━━ Given data ━━

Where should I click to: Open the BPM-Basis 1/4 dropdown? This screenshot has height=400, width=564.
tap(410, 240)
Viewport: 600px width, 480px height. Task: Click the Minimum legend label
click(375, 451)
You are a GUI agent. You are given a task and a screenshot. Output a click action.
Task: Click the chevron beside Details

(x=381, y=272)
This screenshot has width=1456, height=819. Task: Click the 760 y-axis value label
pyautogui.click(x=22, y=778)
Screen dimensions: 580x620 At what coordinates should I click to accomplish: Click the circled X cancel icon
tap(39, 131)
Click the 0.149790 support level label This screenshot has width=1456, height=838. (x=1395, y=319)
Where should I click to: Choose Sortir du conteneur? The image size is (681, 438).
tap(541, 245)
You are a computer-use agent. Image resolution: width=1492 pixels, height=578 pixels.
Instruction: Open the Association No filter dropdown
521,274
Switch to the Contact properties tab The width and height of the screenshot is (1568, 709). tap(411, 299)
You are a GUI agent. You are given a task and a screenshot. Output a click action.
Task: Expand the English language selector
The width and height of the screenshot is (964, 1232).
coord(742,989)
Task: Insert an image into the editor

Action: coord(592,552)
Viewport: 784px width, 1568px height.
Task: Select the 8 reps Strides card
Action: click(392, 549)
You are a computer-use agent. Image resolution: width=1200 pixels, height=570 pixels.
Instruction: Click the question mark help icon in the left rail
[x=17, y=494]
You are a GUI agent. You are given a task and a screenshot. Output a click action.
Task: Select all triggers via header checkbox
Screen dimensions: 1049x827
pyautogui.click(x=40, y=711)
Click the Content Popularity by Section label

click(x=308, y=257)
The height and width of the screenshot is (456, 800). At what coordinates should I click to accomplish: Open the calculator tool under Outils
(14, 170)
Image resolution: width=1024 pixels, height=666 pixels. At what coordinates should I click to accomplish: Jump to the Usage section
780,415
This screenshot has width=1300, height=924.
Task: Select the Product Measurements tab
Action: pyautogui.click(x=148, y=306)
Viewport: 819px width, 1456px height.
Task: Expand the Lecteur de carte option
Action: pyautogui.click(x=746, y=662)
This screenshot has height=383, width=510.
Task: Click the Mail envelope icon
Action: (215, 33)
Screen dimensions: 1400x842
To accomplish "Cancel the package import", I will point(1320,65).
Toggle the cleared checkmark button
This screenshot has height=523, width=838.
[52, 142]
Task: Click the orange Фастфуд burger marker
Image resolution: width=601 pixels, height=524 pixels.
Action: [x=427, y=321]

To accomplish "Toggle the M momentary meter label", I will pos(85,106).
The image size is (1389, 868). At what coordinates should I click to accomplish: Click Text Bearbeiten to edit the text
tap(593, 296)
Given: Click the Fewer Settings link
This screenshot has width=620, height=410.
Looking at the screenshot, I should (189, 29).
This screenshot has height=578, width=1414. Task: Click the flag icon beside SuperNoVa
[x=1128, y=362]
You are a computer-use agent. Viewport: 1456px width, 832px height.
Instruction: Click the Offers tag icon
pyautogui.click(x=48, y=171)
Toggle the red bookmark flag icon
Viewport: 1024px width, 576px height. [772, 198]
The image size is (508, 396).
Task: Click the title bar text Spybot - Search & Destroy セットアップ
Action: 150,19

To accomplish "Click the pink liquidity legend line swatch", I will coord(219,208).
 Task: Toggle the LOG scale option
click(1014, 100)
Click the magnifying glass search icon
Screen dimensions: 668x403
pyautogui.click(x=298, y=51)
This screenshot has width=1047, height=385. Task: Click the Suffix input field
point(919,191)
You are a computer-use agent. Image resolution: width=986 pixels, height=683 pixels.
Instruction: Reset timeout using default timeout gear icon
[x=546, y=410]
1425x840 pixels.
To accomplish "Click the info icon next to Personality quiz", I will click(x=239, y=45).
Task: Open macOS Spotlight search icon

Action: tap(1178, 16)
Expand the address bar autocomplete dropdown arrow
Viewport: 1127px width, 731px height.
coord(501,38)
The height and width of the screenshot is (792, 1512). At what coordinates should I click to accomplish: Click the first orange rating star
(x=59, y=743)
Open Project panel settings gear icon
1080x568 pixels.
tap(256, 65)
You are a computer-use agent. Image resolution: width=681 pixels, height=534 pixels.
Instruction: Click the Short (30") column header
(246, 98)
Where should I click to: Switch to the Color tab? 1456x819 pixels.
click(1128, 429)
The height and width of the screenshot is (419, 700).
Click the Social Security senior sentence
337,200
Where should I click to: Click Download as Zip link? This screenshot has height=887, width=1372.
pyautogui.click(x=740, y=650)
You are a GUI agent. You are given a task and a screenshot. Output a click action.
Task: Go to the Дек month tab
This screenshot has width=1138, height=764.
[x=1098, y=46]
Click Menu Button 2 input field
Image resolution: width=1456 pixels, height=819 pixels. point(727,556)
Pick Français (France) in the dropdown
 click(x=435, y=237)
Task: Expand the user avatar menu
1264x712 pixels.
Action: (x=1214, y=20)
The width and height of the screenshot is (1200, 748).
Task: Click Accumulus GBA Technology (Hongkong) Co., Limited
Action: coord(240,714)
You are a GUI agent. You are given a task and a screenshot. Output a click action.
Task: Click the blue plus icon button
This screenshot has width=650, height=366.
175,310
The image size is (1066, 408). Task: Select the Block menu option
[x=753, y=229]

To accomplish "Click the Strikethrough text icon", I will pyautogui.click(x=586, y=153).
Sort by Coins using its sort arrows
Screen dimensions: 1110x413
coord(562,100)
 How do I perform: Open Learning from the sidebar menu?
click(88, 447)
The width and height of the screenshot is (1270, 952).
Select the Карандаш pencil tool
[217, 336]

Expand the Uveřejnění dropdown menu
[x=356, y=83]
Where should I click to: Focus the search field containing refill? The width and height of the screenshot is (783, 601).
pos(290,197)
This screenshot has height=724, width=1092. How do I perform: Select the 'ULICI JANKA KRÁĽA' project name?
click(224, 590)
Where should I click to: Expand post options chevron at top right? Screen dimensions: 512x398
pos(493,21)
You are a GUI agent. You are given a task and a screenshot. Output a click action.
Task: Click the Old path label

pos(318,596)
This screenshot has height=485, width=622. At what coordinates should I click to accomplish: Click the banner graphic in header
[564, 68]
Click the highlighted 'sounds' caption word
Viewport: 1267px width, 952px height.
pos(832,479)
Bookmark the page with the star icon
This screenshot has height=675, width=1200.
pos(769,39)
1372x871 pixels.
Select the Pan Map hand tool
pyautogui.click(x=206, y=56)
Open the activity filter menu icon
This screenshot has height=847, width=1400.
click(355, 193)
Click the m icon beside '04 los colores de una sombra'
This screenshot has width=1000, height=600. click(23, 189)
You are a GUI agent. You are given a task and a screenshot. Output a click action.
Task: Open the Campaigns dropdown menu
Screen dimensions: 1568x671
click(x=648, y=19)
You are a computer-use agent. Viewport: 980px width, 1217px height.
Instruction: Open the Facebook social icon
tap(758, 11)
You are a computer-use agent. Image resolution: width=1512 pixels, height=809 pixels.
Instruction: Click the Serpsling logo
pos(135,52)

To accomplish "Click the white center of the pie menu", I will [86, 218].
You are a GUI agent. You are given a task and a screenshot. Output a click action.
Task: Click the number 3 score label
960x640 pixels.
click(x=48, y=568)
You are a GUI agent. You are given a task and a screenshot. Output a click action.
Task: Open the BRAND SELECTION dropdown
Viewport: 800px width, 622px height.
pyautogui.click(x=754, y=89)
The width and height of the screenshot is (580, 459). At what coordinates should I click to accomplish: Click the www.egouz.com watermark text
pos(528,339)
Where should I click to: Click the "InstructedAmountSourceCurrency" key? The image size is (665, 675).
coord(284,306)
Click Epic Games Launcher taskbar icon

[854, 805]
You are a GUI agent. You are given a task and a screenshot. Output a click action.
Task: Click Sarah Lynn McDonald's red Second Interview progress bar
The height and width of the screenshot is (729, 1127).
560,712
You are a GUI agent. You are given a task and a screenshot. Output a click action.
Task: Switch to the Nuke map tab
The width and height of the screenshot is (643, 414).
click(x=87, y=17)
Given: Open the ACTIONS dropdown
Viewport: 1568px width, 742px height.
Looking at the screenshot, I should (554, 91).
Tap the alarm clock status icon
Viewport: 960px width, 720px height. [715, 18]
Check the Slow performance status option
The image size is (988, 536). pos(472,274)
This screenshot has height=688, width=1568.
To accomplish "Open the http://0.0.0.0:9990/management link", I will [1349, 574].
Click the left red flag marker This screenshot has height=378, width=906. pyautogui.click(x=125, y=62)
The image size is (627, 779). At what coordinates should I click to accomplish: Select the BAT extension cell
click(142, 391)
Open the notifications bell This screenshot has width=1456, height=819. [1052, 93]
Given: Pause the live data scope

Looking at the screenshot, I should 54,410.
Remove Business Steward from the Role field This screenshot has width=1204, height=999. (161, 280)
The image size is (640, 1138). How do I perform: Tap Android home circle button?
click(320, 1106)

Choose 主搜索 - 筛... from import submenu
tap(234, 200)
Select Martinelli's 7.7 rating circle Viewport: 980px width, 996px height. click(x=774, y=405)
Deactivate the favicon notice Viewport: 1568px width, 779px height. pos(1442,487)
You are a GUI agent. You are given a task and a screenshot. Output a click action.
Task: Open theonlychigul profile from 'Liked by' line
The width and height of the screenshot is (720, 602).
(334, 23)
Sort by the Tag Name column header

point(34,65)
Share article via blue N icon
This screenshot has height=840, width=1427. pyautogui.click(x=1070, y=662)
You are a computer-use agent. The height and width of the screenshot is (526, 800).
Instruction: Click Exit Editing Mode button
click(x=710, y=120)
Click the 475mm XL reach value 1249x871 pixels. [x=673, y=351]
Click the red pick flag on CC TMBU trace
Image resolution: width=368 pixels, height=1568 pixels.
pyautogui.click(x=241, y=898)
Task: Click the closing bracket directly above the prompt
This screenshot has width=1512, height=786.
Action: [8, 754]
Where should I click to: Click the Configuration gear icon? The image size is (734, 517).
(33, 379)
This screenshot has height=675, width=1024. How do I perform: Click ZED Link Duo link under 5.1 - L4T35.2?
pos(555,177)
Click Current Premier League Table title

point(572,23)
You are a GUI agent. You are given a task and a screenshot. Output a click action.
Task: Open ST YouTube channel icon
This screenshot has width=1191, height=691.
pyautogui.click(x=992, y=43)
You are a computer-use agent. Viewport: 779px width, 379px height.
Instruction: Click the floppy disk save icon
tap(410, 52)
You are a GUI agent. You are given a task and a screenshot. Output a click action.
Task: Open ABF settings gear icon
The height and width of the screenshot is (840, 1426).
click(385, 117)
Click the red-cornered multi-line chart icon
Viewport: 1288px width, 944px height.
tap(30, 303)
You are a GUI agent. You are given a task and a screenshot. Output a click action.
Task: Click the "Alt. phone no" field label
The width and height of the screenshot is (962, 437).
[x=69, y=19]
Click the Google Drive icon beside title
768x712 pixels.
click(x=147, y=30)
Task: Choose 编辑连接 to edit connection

━━━

**Task to carry out**
In the data, substitute "Settings" for "Usage" and reproduce only the lines that begin at the line containing "Image resolution: width=1024" and stop after the line containing "Viewport: 819px width, 1456px height.", leaving everything else unchanged.

**Solved exercise**
Image resolution: width=1024 pixels, height=666 pixels. At what coordinates should I click to accomplish: Jump to the Settings section
780,415
This screenshot has width=1300, height=924.
Task: Select the Product Measurements tab
Action: pyautogui.click(x=148, y=306)
Viewport: 819px width, 1456px height.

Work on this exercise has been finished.